Celebración, función y reto del Ejército

Hoy 2 de septiembre se celebra oficialmente el treinta aniversario de la fundación del Ejército de Nicaragua. Pero, en realidad, éste fue fundado como Ejército Popular Sandinista (EPS) el 22 de agosto de 1979, por decreto de la Junta de Gobierno de Reconstrucción Nacional (JGRN), que gobernaba formalmente después del derrocamiento del somocismo aunque el poder real lo ejercían los nueve comandantes de la revolución sandinista. Y se estableció el 2 de septiembre para celebrar oficialmente el aniversario del Ejército, porque en un día como ése, en 1927, Augusto C. Sandino formó el Ejército Defensor de la Soberanía Nacional (EDSN) que libró la guerra contra la ocupación militar estadounidense, hasta que se fueron los marines el 1 de enero de 1933.

El EPS nació como brazo militar del FSLN y fuerza armada del Estado sandinista, no como una institución nacional, de todos y para todos los nicaragüenses. Sin embargo, a raíz del triunfo de la democracia, en 1990, el EPS comenzó a reconvertirse para dejar de ser una fuerza armada estatal de carácter partidista y ponerse al servicio de toda la nación. El EPS se redujo dramáticamente de 90 mil a 12,200 efectivos (según Humberto Ortega), y a partir de la reforma constitucional de 1995 cambió su nombre a Ejército de Nicaragua y devino en una institución militar nacional.

Durante los 16 años y 9 meses transcurridos entre el establecimiento del gobierno democrático de doña Violeta Barrios de Chamorro, el 25 de abril de 1990, y el restablecimiento del régimen autoritario de Daniel Ortega, el 10 de enero de 2007, el Ejército se liberó visiblemente, aunque no sin grandes dificultades y luchas ideológicas internas, de la subordinación política al FSLN. El Ejército consiguió y consolidó una sólida autonomía financiera y presupuestaria, que lo convirtió en un empresario muy grande y exitoso pero también le ha permitido protegerse de las presiones de los poderes políticos y las intrigas de las cúpulas partidistas. Además, el Ejército se involucró en acciones de asistencia material a la población y se ganó un alto grado de prestigio social y credibilidad pública, el más elevado entre todas las instituciones de Nicaragua, tanto estatales como no gubernamentales.

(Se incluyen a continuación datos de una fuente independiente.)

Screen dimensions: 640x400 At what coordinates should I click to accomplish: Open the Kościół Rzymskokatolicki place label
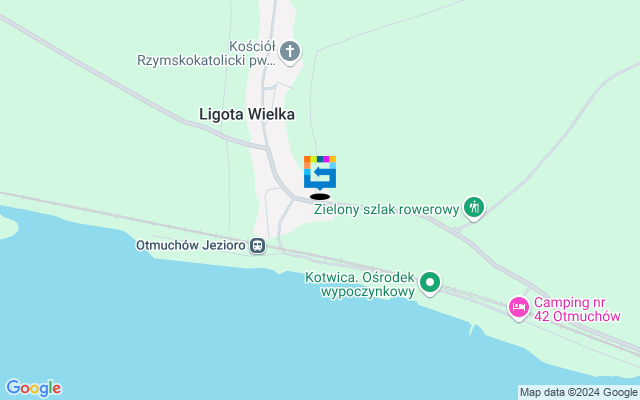(206, 53)
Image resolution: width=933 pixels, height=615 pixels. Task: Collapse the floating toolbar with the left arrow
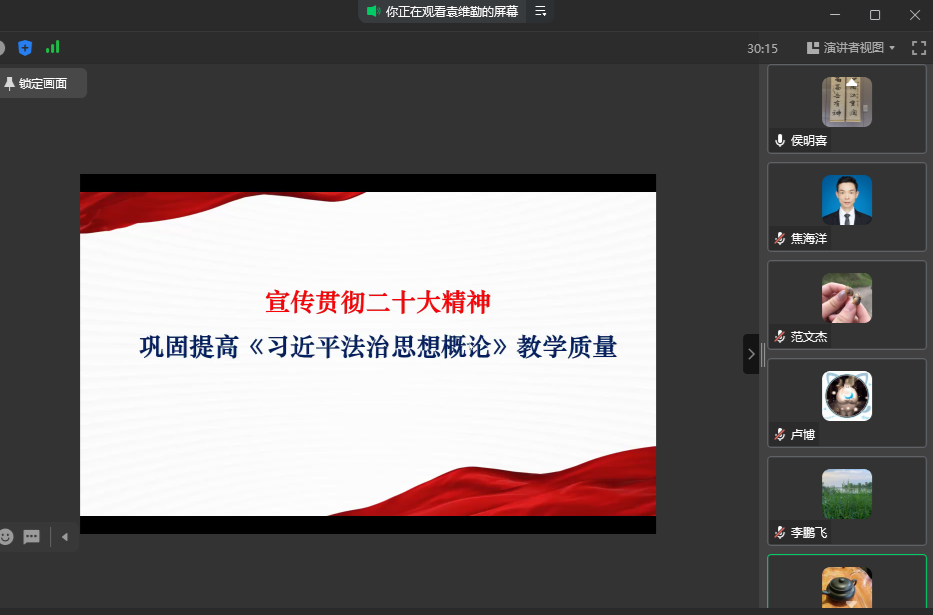pyautogui.click(x=64, y=537)
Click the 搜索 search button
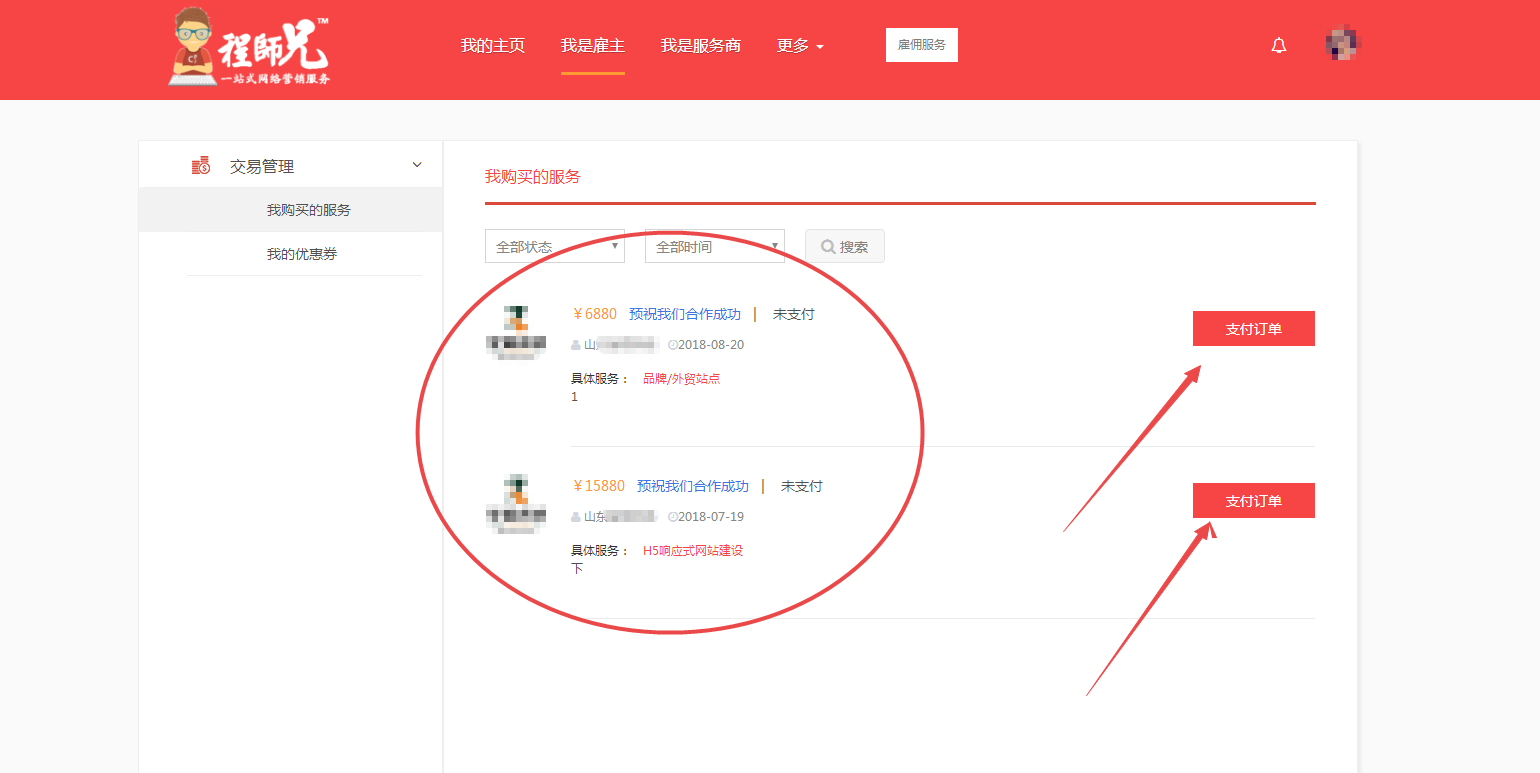 (844, 247)
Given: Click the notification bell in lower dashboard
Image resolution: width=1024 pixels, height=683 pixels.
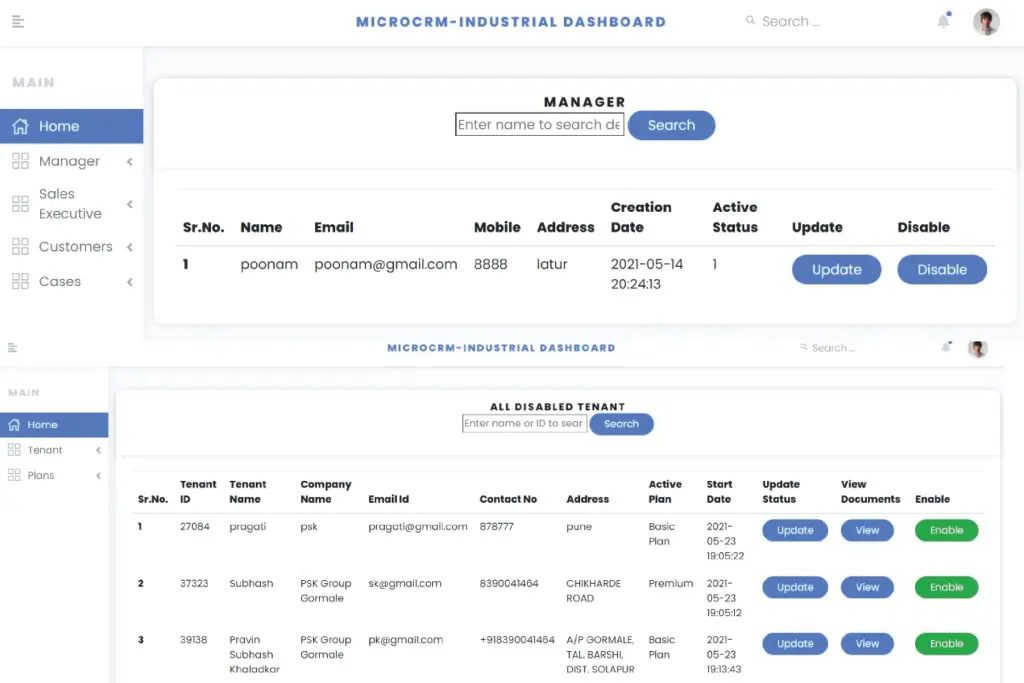Looking at the screenshot, I should (946, 348).
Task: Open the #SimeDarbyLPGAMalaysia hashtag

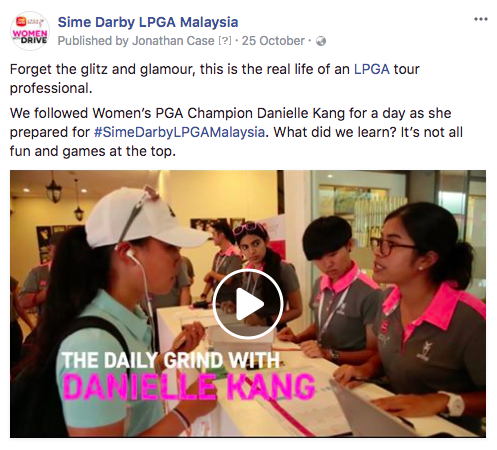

Ahora, a pesar del regreso de Daniel Ortega al poder político del Estado, el Ejército de Nicaragua ha mantenido su apego al principio constitucional democrático de que la defensa nacional y el mantenimiento de la integridad territorial constituyen su misión fundamental y la razón esencial de su existencia, y de manera complementaria el auxilio a la población cuando hay desastres naturales y la participación en diversos programas de asistencia social.

Pero el regreso de Daniel Ortega al poder, con su obcecado autoritarismo y reconocida fobia a los valores de la libertad y los principios de la democracia, ha traído consigo un gran temor de que el Ejército pudiera ser obligado a regresar a la perversa condición de brazo armado del partido gobernante y, peor aún, del caudillo autoritario. Ya la Policía Nacional —la que también en el período democrático dejó de llamarse sandinista y de ser un instrumento represivo al servicio del FSLN— ha sido gravemente dañada en su profesionalismo y su prestigio social por el avasallamiento orteguista. Y aunque es obvio que el Ejército de Nicaragua tiene más y mejores mecanismos de defensa que la Policía, esto no significa que no pueda ser también maleado por Daniel Ortega y su partido.

La garantía de que el Ejército continúe siendo una institución profesional que sirva a todos los nicaragüenses y no sólo a una parte de ellos, radica en que siga cumpliendo las funciones que le corresponden de acuerdo con el ordenamiento jurídico democrático del país y que se mantenga fiel a los intereses de la sociedad a la que sirve. El reto que se plantea al Ejército es trascendental para el país y crucial para el mismo cuerpo militar. Es la disyuntiva de servir profesionalmente a la nación, de conservar y fortalecer su institucionalidad, de servir como garantía de continuidad y perfeccionamiento del sistema democrático, o regresar a la odiosa situación de ser un cuerpo militar para reprimir a la población, para hacer la guerra contra su mismo pueblo y para servirle a un partido o más bien a un caudillo autoritario, corrupto y codicioso de poder absoluto y eterno. Y tiene además, el Ejército, el reto moral de no defraudar la gran confianza que le ha brindado la mayoría de los nicaragüenses.